• _RECORDS TO USE_:
┄┄┄┄┄┄┄┄┄┄

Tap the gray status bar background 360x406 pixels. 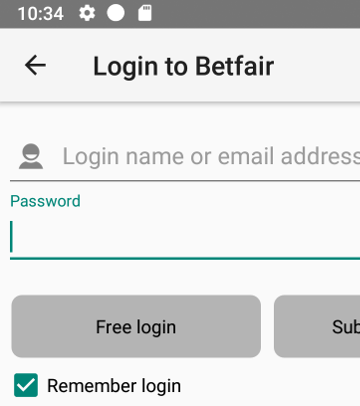pos(257,14)
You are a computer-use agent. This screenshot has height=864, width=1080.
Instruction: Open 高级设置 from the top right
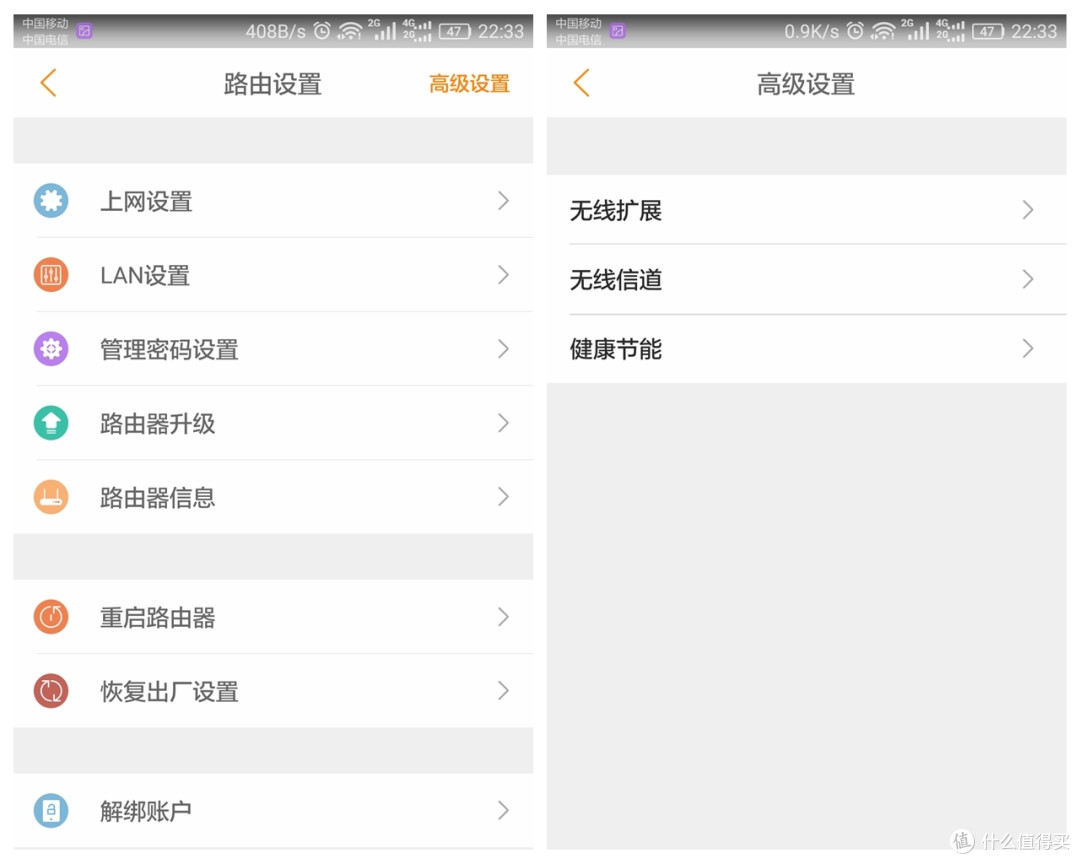[469, 84]
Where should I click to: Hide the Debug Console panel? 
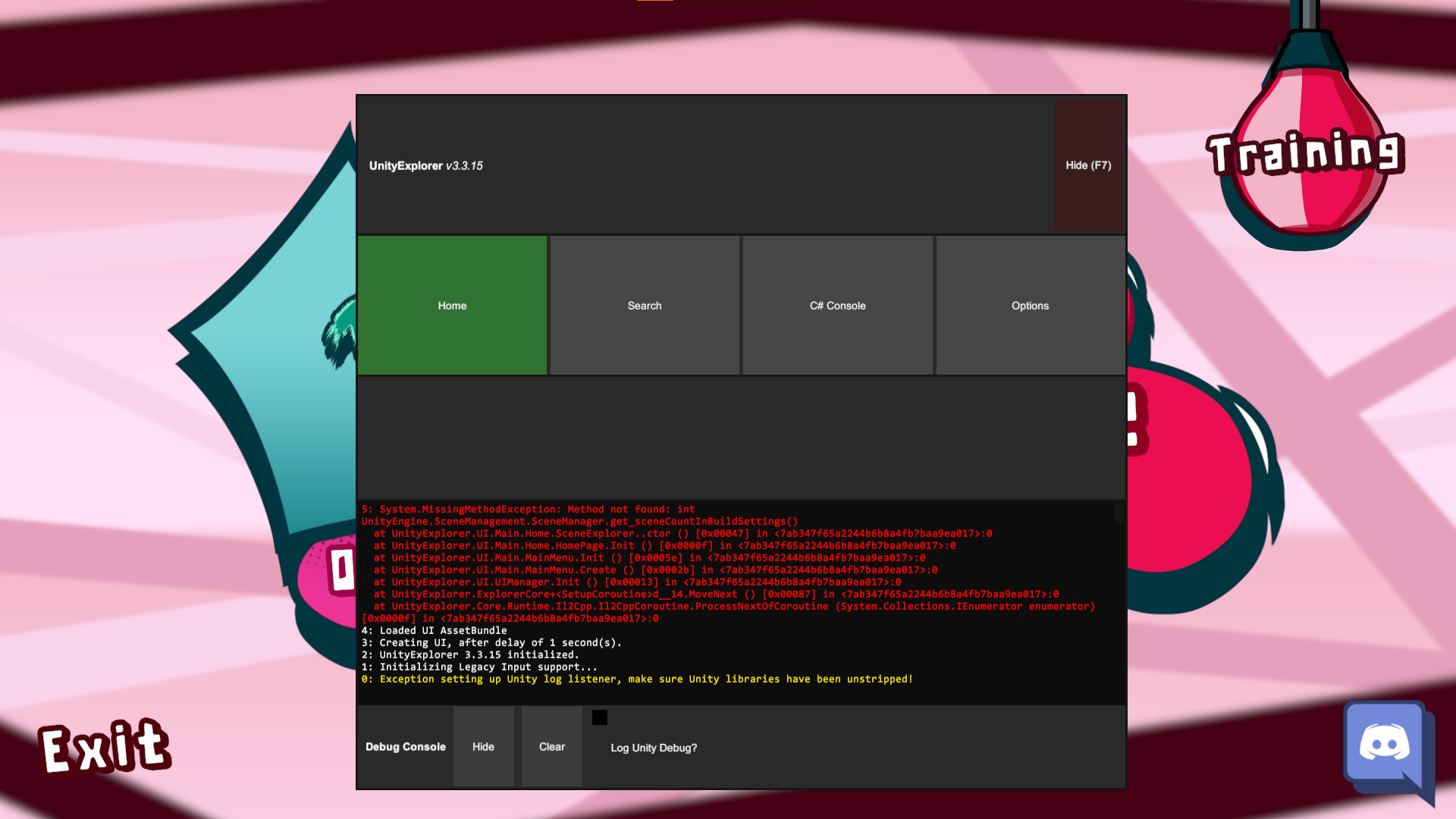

┄┄┄┄┄┄┄┄┄┄

• _GIVEN TASK_:
In the listing, take the stretch from the line containing "You are a computer-use" through the end of the listing and write it out again with "Open" replaced by "Launch", leaving everything else unchanged. Omit the pictures from your answer.

• _ANSWER TO THE EXERCISE_:
You are a computer-use agent. This screenshot has height=864, width=1080.
Instruction: Launch 高级设置 from the top right
[469, 84]
Where should I click to: Hide the Debug Console panel? 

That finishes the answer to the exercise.